▶ _TASK TO CARRY OUT_
Report all lines from the entries below in which "agent" appears.

*** EXTRACTED ENTRIES Section Begins ***

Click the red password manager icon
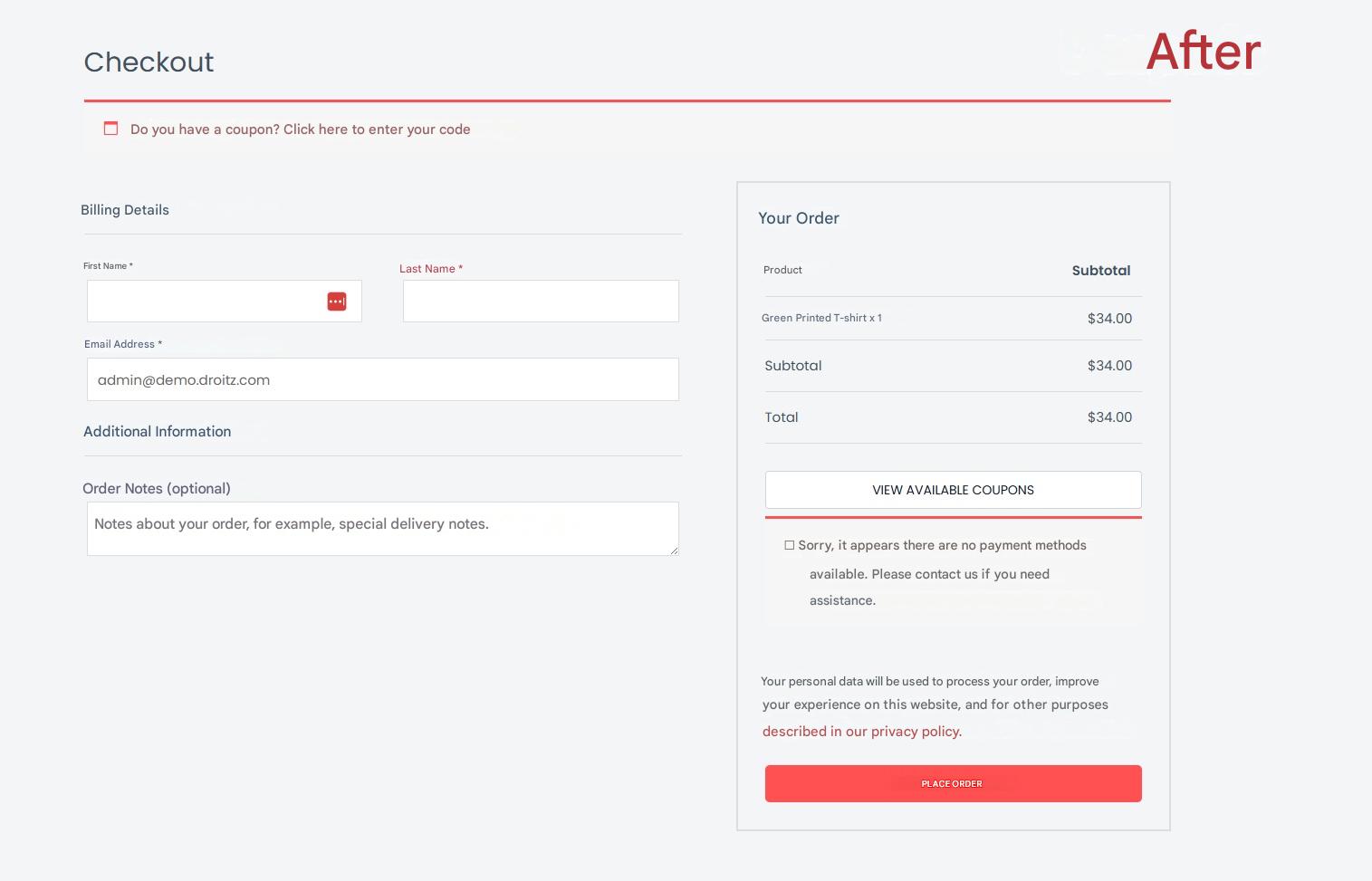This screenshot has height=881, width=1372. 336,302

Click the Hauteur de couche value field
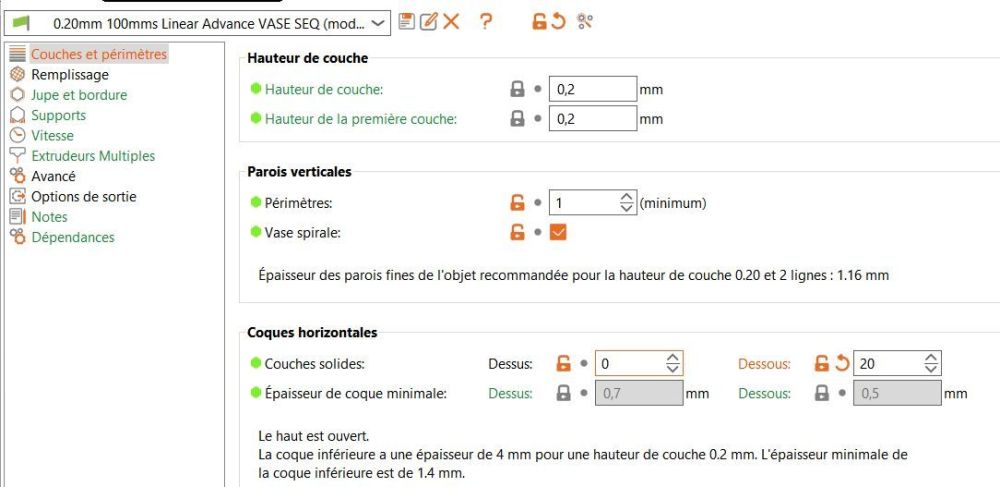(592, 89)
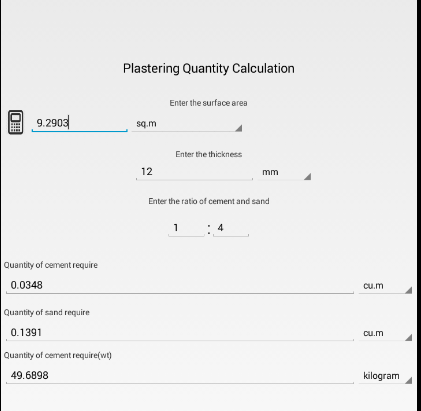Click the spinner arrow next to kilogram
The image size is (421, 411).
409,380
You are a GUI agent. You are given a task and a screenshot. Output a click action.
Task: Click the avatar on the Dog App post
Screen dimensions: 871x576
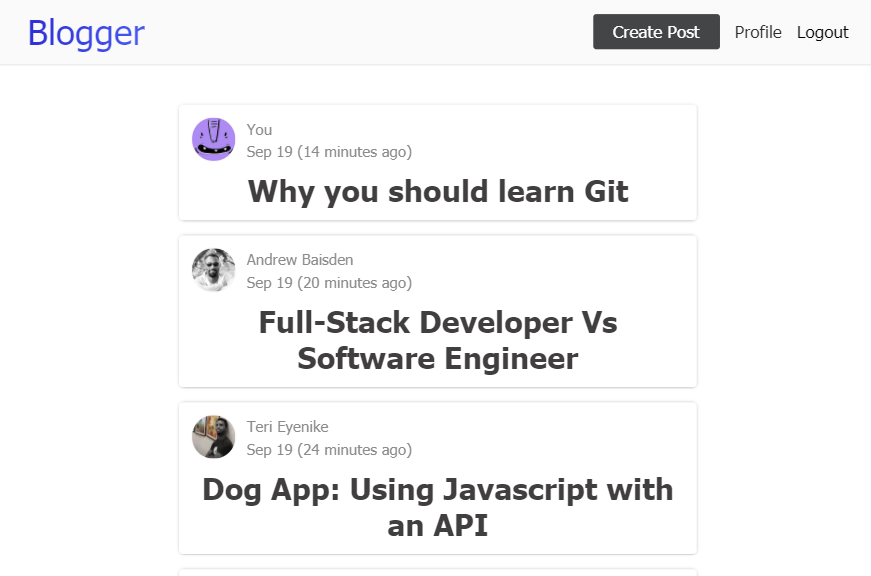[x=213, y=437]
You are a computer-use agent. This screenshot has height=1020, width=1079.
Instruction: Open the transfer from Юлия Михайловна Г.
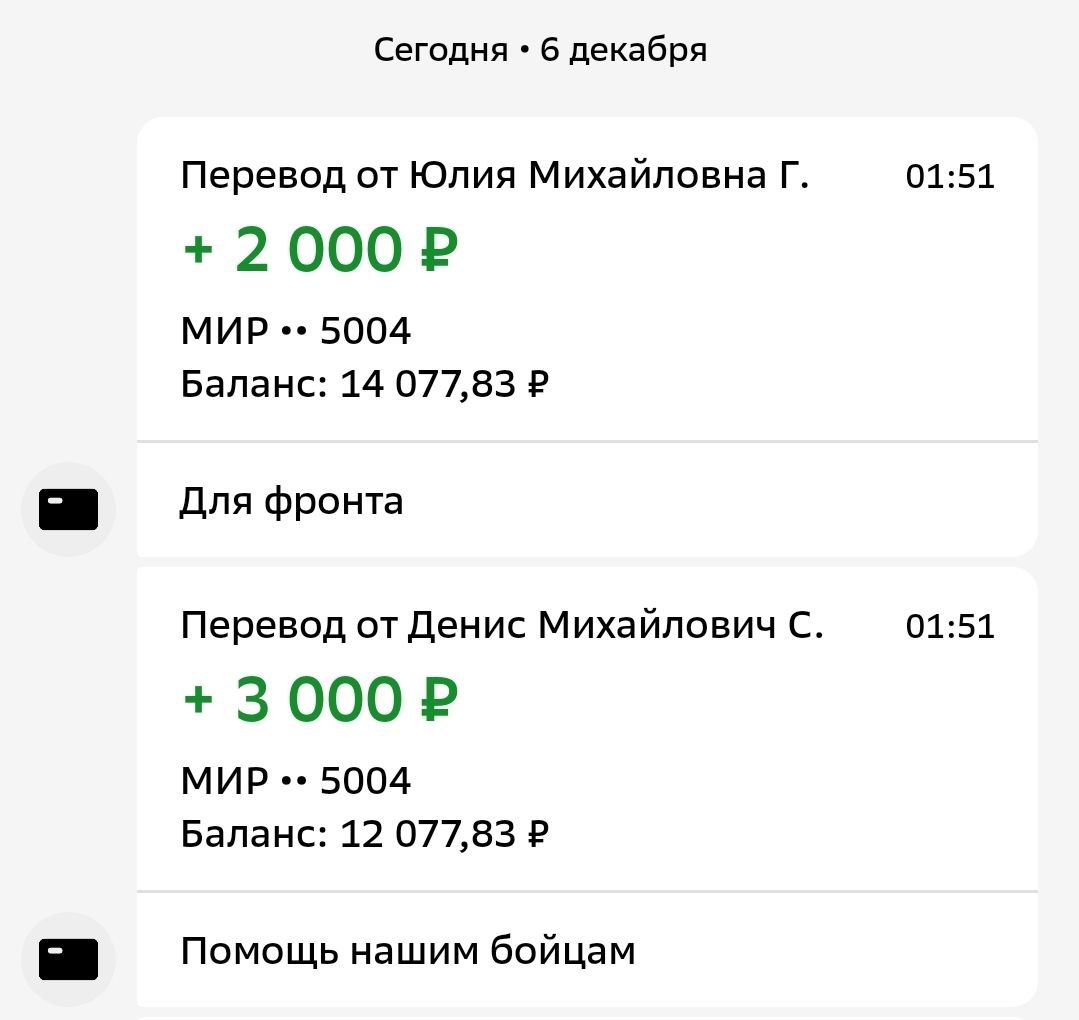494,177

*** EXTRACTED ENTRIES Section Ends ***

▶ _FINAL ANSWER_
You are a GUI agent. You are given a task and a screenshot. Output a click action.
You are a computer-use agent. This screenshot has height=1020, width=1079.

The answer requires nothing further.